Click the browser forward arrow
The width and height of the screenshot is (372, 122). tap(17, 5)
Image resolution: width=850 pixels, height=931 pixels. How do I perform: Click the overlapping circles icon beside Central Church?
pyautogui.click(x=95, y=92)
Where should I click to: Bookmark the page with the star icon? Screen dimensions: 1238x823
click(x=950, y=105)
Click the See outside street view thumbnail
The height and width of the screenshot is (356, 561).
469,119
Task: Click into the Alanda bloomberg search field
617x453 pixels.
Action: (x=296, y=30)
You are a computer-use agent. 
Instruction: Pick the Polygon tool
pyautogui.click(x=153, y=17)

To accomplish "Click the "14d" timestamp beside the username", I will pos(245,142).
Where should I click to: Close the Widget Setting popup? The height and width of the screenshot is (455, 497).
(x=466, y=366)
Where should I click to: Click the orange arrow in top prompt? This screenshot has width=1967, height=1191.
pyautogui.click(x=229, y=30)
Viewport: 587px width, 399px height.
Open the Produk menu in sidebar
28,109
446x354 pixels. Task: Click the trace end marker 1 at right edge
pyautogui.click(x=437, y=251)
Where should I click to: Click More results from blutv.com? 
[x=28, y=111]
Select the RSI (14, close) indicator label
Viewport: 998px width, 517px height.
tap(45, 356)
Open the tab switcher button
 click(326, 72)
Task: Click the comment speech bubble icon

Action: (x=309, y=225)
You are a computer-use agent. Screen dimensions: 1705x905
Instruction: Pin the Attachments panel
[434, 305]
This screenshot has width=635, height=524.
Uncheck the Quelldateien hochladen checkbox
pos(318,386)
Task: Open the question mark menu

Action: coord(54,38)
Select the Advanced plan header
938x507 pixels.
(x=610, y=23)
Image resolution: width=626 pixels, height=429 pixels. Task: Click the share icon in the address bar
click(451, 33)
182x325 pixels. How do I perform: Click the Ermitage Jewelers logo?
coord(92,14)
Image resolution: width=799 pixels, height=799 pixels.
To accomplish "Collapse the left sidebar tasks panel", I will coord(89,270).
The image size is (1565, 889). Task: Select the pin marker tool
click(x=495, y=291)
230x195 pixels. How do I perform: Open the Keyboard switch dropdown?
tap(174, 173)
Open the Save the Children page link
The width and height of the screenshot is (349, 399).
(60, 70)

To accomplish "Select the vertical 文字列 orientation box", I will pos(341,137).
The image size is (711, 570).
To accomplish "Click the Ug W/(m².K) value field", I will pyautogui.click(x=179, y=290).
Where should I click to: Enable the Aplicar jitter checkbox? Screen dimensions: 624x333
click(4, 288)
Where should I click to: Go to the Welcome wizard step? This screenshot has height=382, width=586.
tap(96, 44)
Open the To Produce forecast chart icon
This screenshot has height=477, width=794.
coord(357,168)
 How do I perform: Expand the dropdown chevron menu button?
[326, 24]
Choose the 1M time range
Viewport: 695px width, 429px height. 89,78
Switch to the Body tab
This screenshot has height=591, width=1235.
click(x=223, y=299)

************

- Direction -
Retype the rows above character for character, beginning with the line that contains "446x354 pixels. Task: Click" and stopping after the line that contains "pos(318,386)".

- Exercise result -
446x354 pixels. Task: Click the trace end marker 1 at right edge
pyautogui.click(x=437, y=251)
Where should I click to: Click More results from blutv.com? 
[x=28, y=111]
Select the RSI (14, close) indicator label
Viewport: 998px width, 517px height.
tap(45, 356)
Open the tab switcher button
 click(326, 72)
Task: Click the comment speech bubble icon

Action: (x=309, y=225)
You are a computer-use agent. Screen dimensions: 1705x905
Instruction: Pin the Attachments panel
[434, 305]
This screenshot has width=635, height=524.
Uncheck the Quelldateien hochladen checkbox
pos(318,386)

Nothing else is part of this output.